Prompt: Although the records contain pictures, print none of them; print exactly the lines from the one with "Task: Expand the Customize chat section" through the last line.
+--
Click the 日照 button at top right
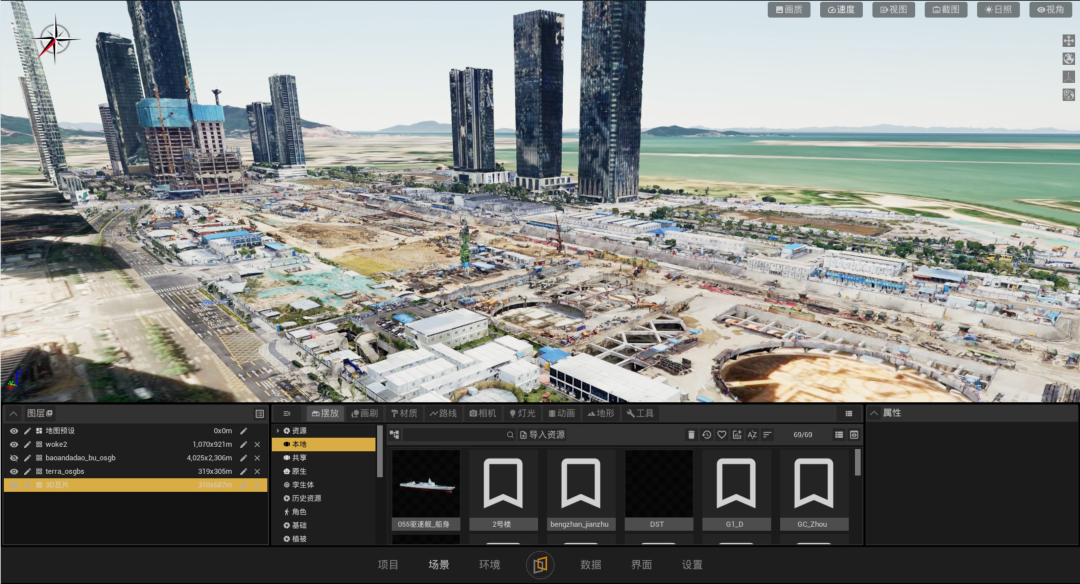Screen dimensions: 1080x584 tap(998, 10)
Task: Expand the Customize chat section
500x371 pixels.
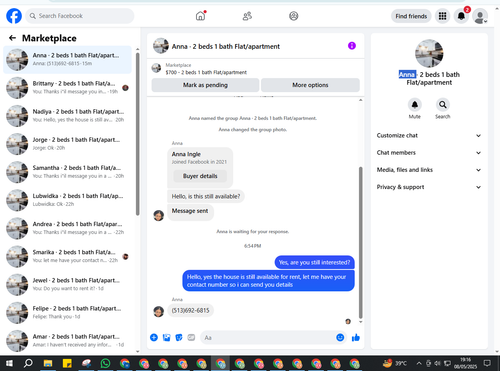Action: pyautogui.click(x=429, y=135)
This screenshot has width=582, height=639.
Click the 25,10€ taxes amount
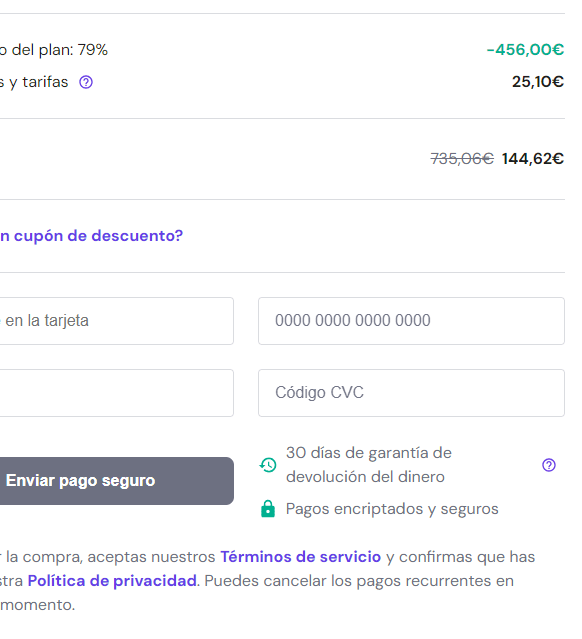(x=538, y=82)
+--
Result:
Task: Expand the Customize chat section
500x371 pixels.
Action: pyautogui.click(x=429, y=135)
This screenshot has width=582, height=639.
Click the 25,10€ taxes amount
(x=538, y=82)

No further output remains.